(Data to process Opens)

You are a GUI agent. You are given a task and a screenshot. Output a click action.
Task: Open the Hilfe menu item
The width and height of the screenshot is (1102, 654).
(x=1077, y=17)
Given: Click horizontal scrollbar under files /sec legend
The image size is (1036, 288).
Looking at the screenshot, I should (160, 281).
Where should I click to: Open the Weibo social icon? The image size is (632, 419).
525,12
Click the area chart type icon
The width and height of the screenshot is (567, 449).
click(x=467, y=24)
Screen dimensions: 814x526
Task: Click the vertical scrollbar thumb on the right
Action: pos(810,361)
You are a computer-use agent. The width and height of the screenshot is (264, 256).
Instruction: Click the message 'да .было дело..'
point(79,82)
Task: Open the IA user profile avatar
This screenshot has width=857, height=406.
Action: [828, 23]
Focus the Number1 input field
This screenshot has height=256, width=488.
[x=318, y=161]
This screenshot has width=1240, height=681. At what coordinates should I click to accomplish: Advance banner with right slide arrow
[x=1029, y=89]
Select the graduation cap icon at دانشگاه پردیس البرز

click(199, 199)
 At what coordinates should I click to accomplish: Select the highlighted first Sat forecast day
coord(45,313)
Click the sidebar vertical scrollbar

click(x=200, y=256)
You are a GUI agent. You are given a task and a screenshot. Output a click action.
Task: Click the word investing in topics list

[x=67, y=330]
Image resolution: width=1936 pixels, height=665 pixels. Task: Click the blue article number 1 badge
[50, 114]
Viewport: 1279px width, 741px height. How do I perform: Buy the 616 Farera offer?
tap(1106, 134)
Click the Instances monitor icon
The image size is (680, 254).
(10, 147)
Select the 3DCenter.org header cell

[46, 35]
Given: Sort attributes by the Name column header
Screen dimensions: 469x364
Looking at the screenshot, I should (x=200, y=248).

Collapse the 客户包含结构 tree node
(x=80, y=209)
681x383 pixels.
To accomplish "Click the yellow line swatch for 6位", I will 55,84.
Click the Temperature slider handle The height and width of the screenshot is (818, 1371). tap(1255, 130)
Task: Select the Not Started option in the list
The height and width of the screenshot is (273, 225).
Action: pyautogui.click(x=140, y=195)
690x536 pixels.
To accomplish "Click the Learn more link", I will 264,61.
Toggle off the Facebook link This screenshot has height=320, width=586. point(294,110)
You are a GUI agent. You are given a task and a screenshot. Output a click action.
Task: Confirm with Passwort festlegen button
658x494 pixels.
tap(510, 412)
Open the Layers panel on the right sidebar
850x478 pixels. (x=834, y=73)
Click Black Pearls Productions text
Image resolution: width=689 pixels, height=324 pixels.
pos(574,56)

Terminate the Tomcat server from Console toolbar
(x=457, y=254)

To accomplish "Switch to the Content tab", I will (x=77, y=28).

(Data to process Closes)

What is being asked →
Only lines that include "will" belong in the answer; return them from the entries above.

Solution for this problem →
To accomplish "Click the yellow line swatch for 6位", I will 55,84.
To accomplish "Click the Learn more link", I will 264,61.
To accomplish "Switch to the Content tab", I will (x=77, y=28).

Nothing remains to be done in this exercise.